やはりプーチンはビビリだ


 マクロン大統領のウクライナ派兵に一歩踏み込んだ発言に対して、さっそくプーチンが反応した。マクロン大統領の発言は、ウクライナ派兵について、半歩程進んだ発言で、NATO各国に「派兵を検討しよう」と呼び掛けたものではない。派兵も選択肢として排除されてはいないと述べただけだ。それにも関わらず、プーチンは核も含めて年次教書で欧米を威嚇してきた。かなり神経質になっている。
 ウクライナ戦争では、確かにロシアは優勢だ。ウクライナが防戦する形に逆転した。しかし、大局的にはどうだろう。フィンランド・スウェーデンのNATO加盟で、かなりロシアは追い込まれている。バルト海が「ロシアの海」から「NATOの海」に変わり、ロシアの飛び地であるカリーニングラードの軍事基地が十分な働きができなくなった。さらに、1300㎞の国境を接するフィンランドがNATOに加盟したことで、バルト三国の後方支援が明確になったのである。バルト三国への侵攻は、ほぼ不可能になったと言えるだろう。もしロシアがバルト三国に侵攻しようものなら、NATOが一斉にその防御を支援する。ロシアの敗北は明白だろう。欧州の地政学的勢力図が大きく変わったのだ。

 プーチンの年次教書では、この北欧2か国のNATO加盟については触れていない。触れられないのだ。ウクライナ侵攻を3日で終わらせようとしたプーチンにとって、3年目に突入したこの戦争は、明らかに誤算である。3年目に突入した副産物が、北欧2か国のNATOへの加盟だからだ。

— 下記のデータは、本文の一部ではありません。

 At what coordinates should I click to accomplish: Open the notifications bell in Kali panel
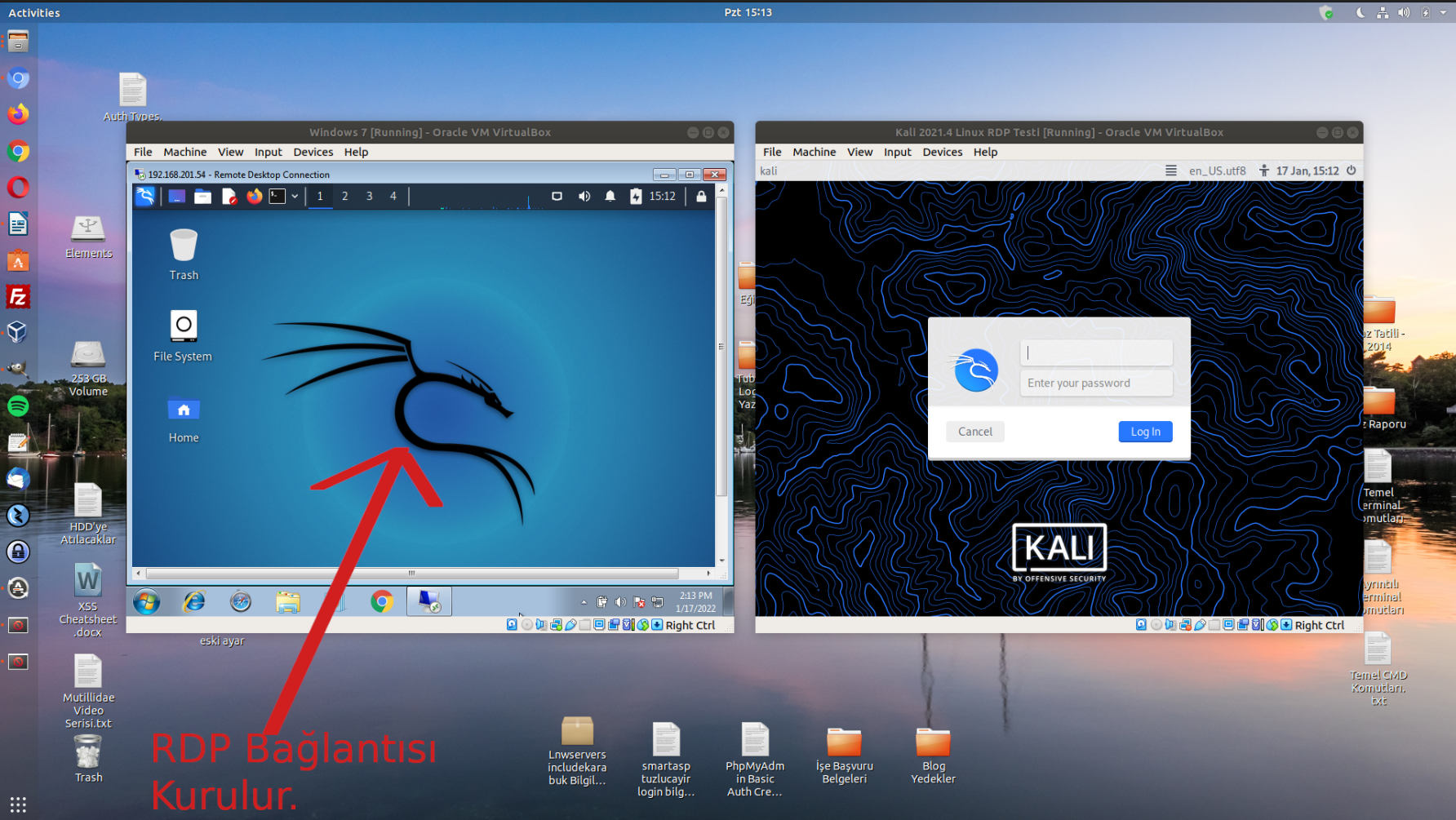tap(610, 197)
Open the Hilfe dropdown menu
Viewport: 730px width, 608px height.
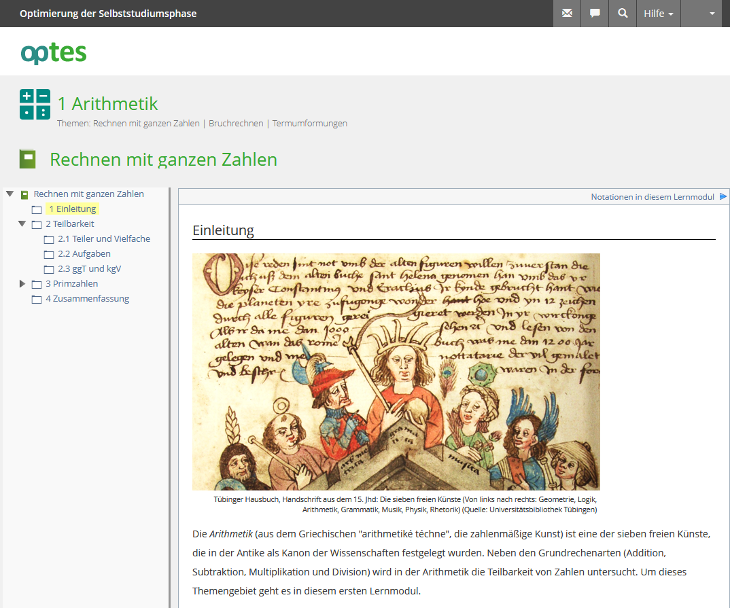click(658, 14)
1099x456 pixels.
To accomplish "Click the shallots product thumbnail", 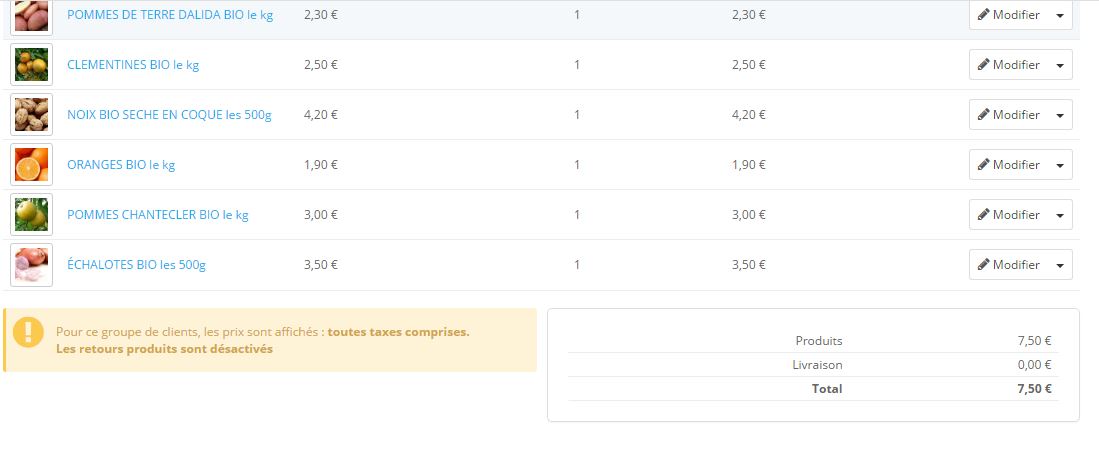I will click(31, 265).
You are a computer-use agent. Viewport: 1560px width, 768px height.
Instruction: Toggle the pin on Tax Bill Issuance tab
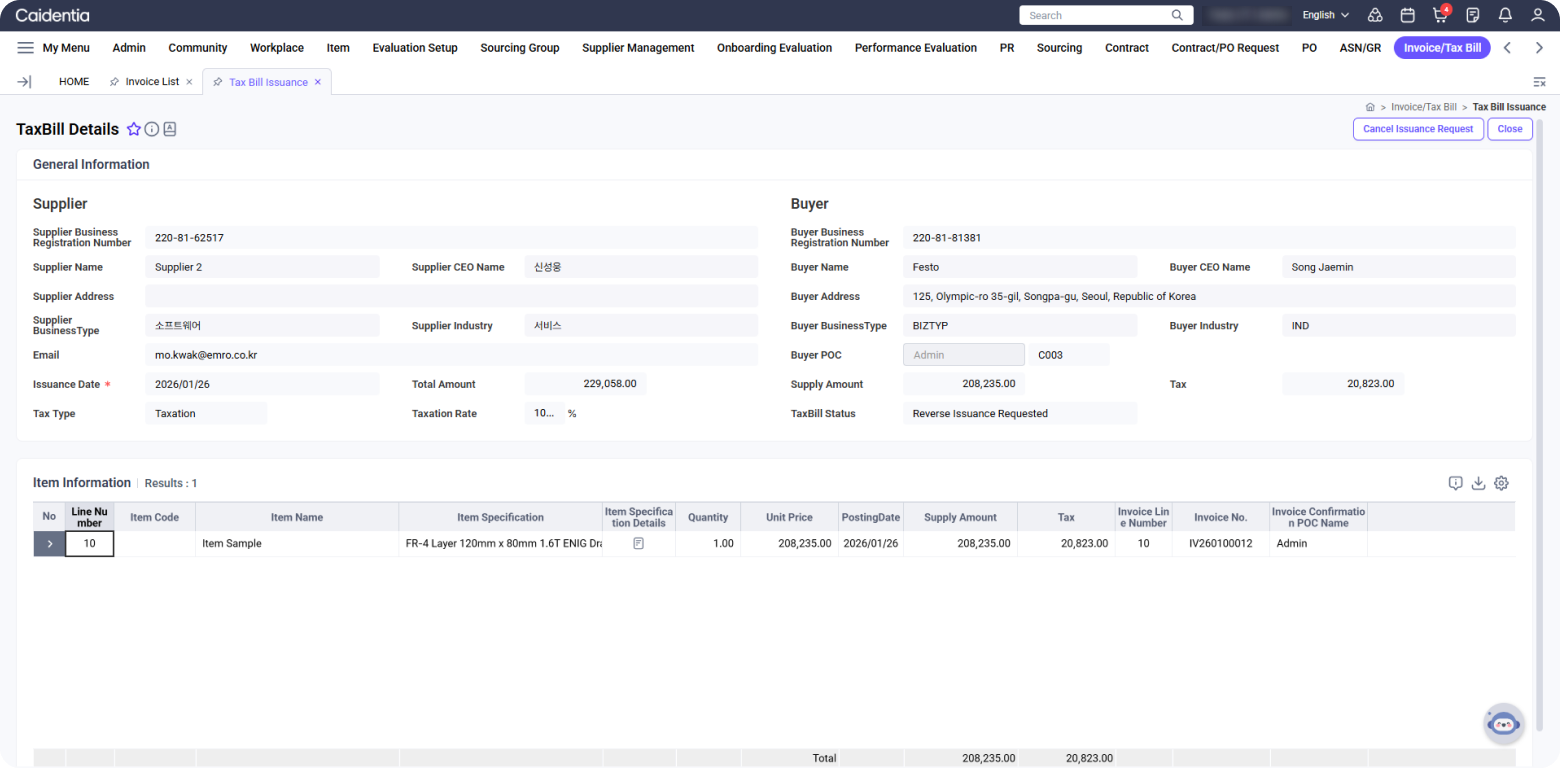[218, 82]
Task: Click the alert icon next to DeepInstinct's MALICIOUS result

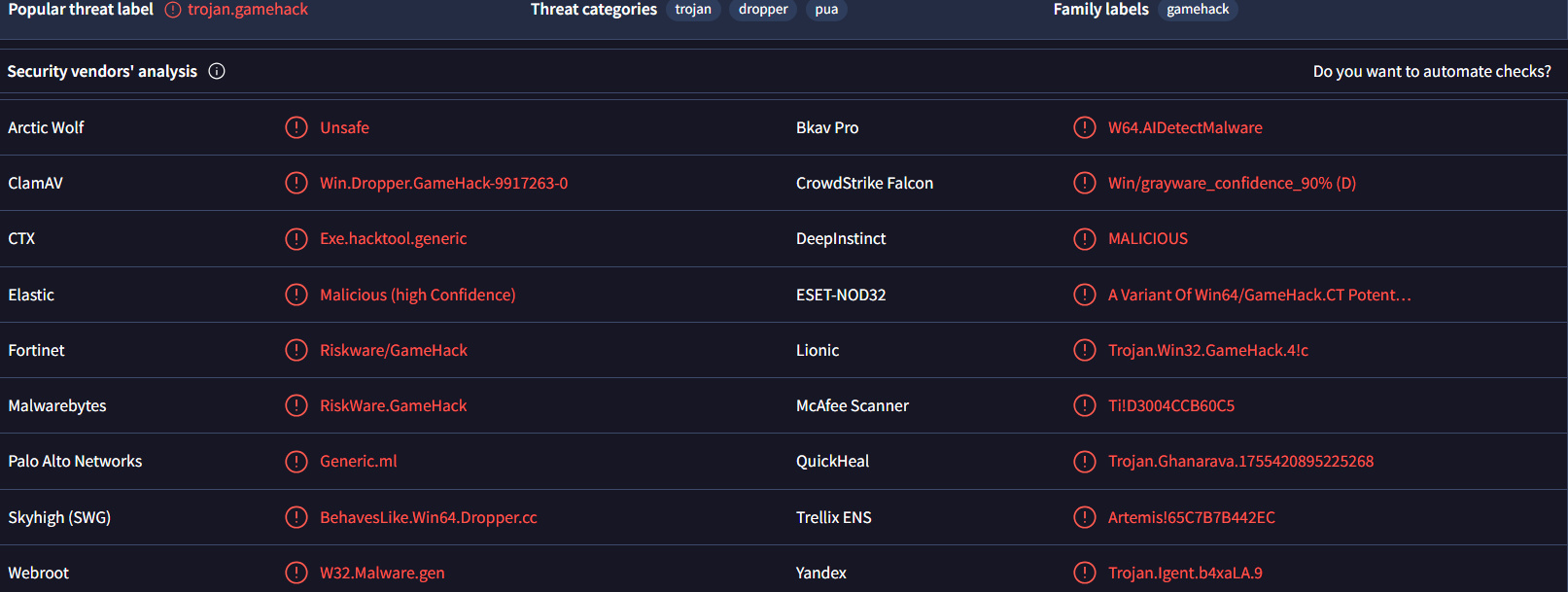Action: (x=1084, y=238)
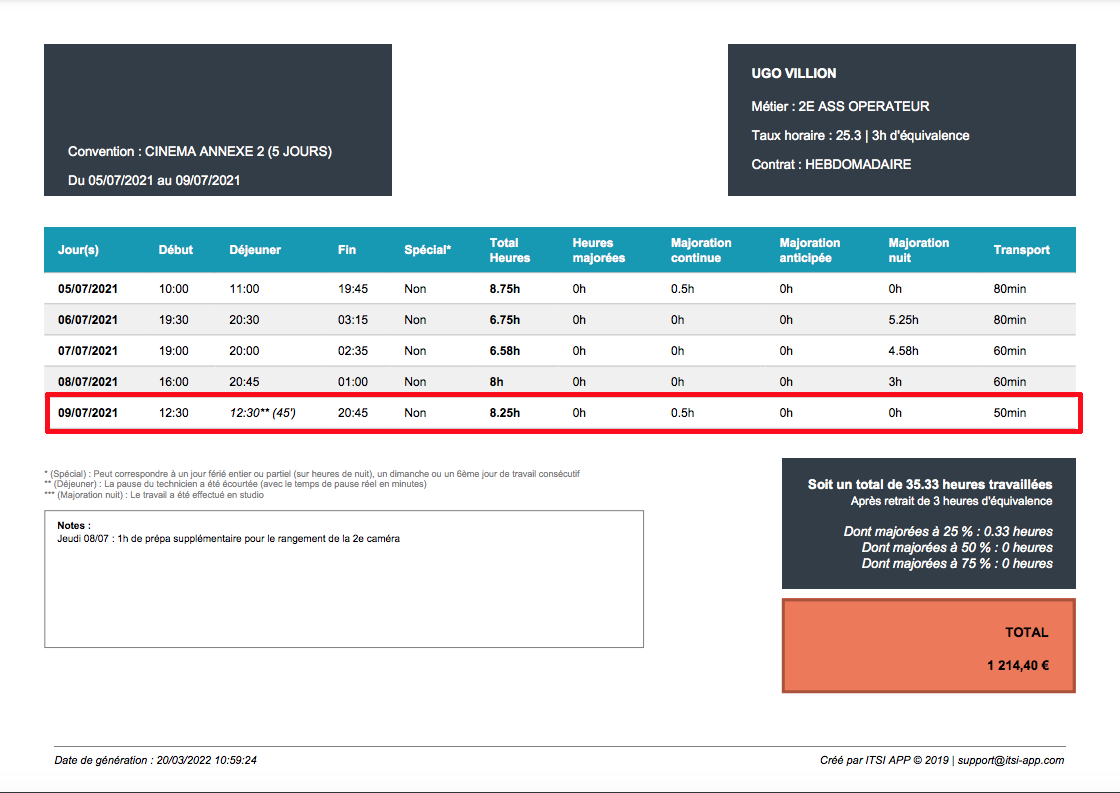1120x793 pixels.
Task: Click the 08/07/2021 date cell
Action: pos(87,381)
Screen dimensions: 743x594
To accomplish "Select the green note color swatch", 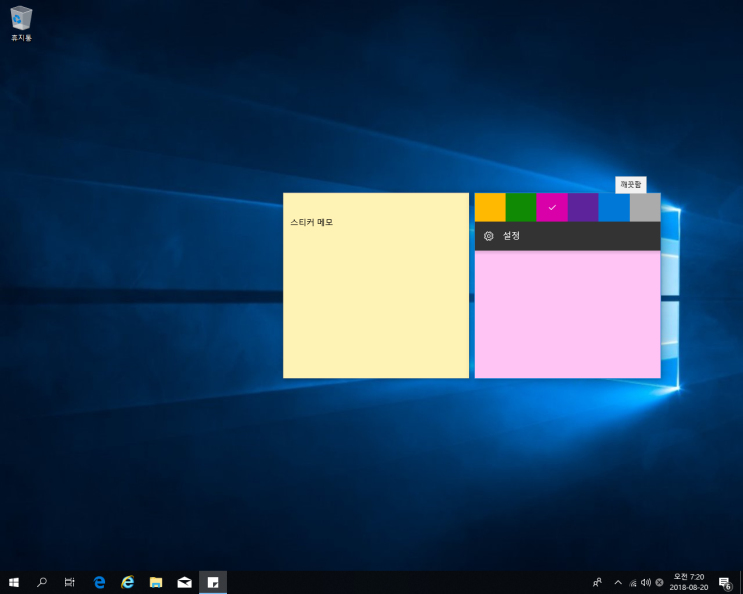I will coord(521,207).
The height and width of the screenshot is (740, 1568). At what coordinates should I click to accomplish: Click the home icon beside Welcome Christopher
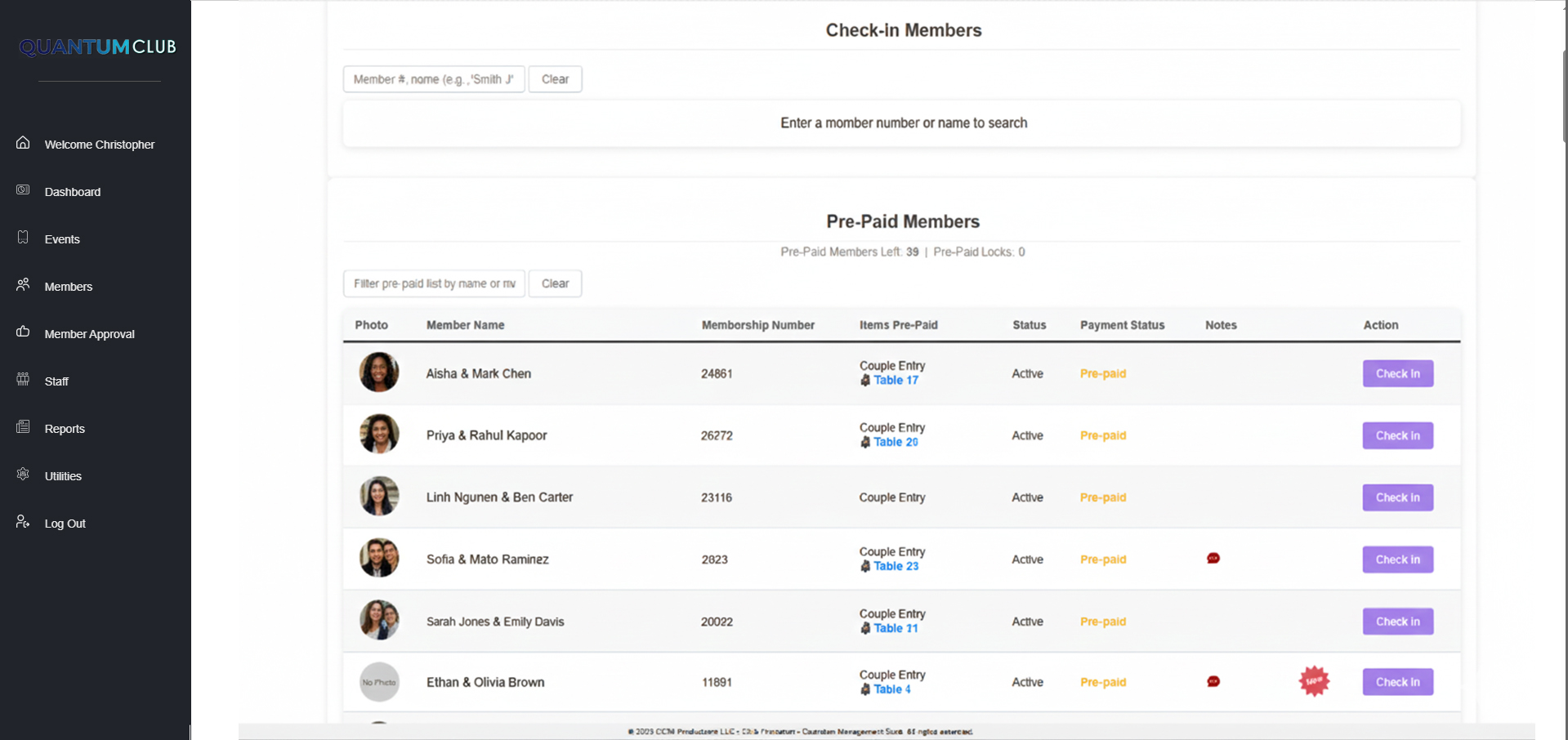23,143
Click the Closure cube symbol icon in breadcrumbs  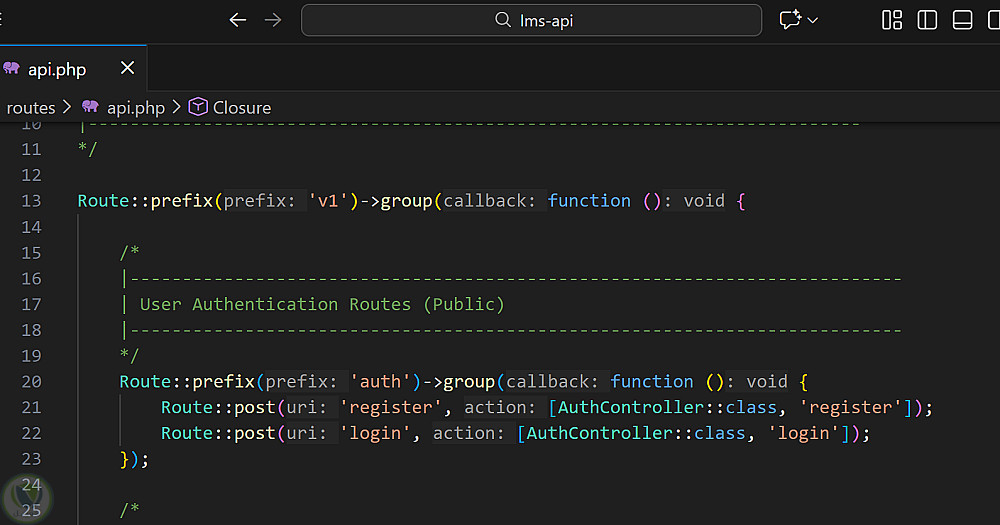click(x=198, y=107)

核による威嚇を持ち出さなければならなくなったということは、プーチンは最終カードに手をかけざるを得ない状況になったということである。
 ここが踏ん張りどころだ。盤石に見えるロシア国民のプーチンへの支持も、ロシアが劣勢になれば一挙に崩れかねない。強権によって築かれた権力は、意外にもろいということを歴史は証明している。ムッソリーニ然り、ヒトラー然りである。ただ、欧米の予想外であったのは、ロシアへの経済制裁が、思ったほどロシア経済を追い詰めていないということだ。それは、ロシアが天然資源の産出国であることと自給率が高いこと、そして制裁に参加しない中国・イラン・インドなどの国々との貿易が行われているからだ。しかし、ロシアの成長率が3.6%と言われているが、それも軍事経済体制に移行しての成果であり、ロシアの物価は高騰している。今、ロシアをもっと追い込めば、蟻の一穴から瓦解が始まる可能性がある。旧ソ連の国々もロシアを見捨てるだろう。これらの国々にとっては、ロシアは偉そうに上からモノを言う「目の上のたんこぶ」なのだから。ロシアが弱体すれば、もっと自律的な国家経営を行えると思っている。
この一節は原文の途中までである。